Le forti precipitazioni di acqua di questi giorni hanno causato anche l’allagamento dei mosaici dei pavimenti della Villa romana di Casignana.

Il tetto che ricopre i reperti archeologici hanno risparmiato che le forti precipitazioni si abbattessero direttamente sulle tessere dei mosaici ma, la mancanza di protezione dei confini degli scavi, ha causato una vera e propria inondazione di acqua e fango che ha ricoperto i reperti. Due in particolare, il mosaico del Trionfo di Dionisio e quello di Bacco sono stati sovrastati dall’acqua e dal fango arrivati dall’ingresso della Villa interessando il sottopasso tra la zona monumentale e la zona residenziale.

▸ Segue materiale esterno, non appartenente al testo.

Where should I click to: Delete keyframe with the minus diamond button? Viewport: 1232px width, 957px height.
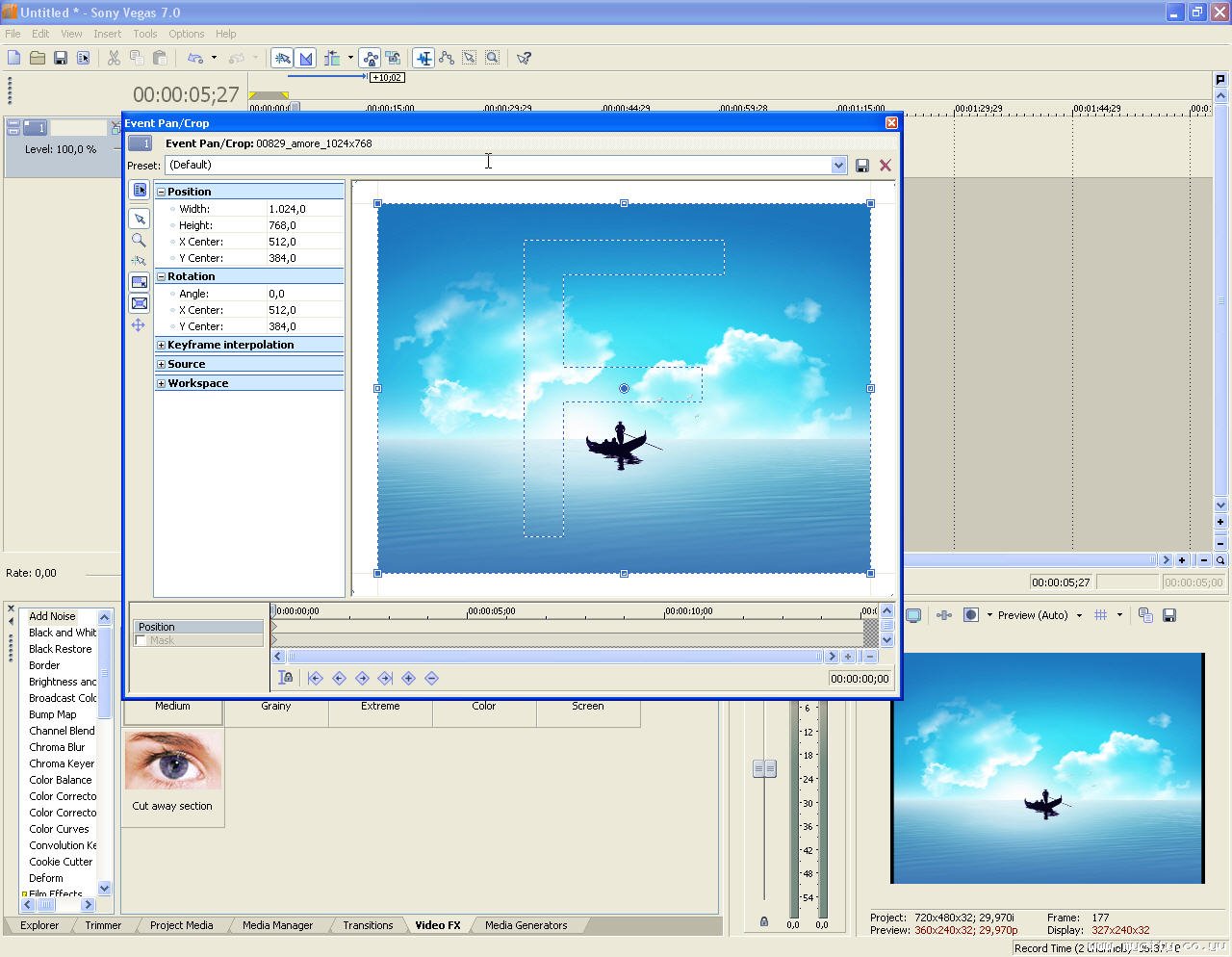[x=431, y=679]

“Purtroppo l’eccezionalità delle precipitazioni ha fatto si che l’acqua non defluisse – dice Franco Crinò, vice sindaco di Casignana – e in aggiunta si è posto anche il vecchio problema del sottopasso, che collega la zona monumentale e la zona residenziale della Villa e di cunette non adeguate, che purtroppo nel tempo non è stato risolto. Al momento – conclude Crinò – è assolutamente necessario difendere il valore dei mosaici”.

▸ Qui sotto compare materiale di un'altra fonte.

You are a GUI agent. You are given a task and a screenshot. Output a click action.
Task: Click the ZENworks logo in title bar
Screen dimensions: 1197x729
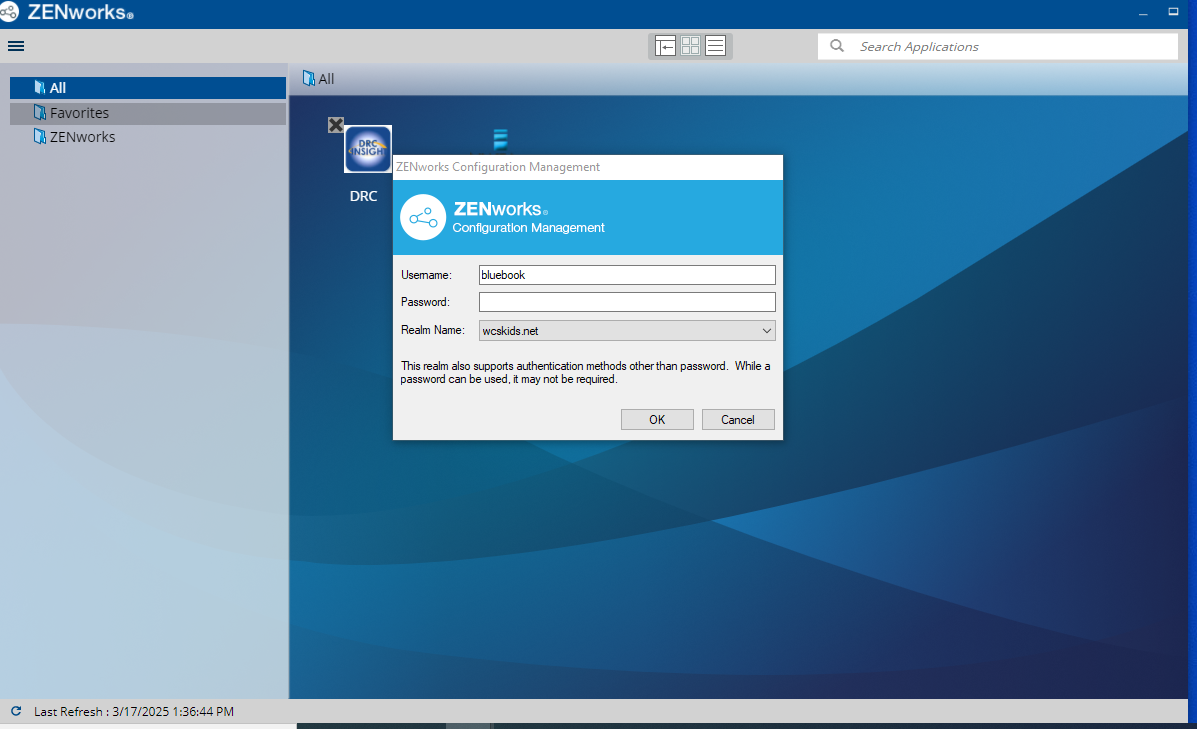click(x=10, y=12)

Del problema è stata investita la soprintendenza che domani alle 10,30 effettuerà un sopraluogo con Giovanni Riccardi, restauratore di opere d’arte, in particolare di mosaici; Andrea Maria Gennaro , funzionario incaricato dalla Soprintendenza (SABaP) per la Villa Romana; Alfredo Ruga  Funzionario incaricato dal Segretariato del Ministero della Cultura per la Villa Romana; Laura Messina, Architetto   consulente SABaP e Umberto Panetta Direttore del Lavori dell’ ultimo progetto concluso alla Villa Romana dell’ Ufficio tecnico del Comune. Nei prossimi giorni si attende la visita anche di Giovanni Riccardi specializzato nella pulitura di mosaici, al quale con molta probabilità verrà affidato l’incarico di pulizia, da effettuare prima che il fango si solidifichi.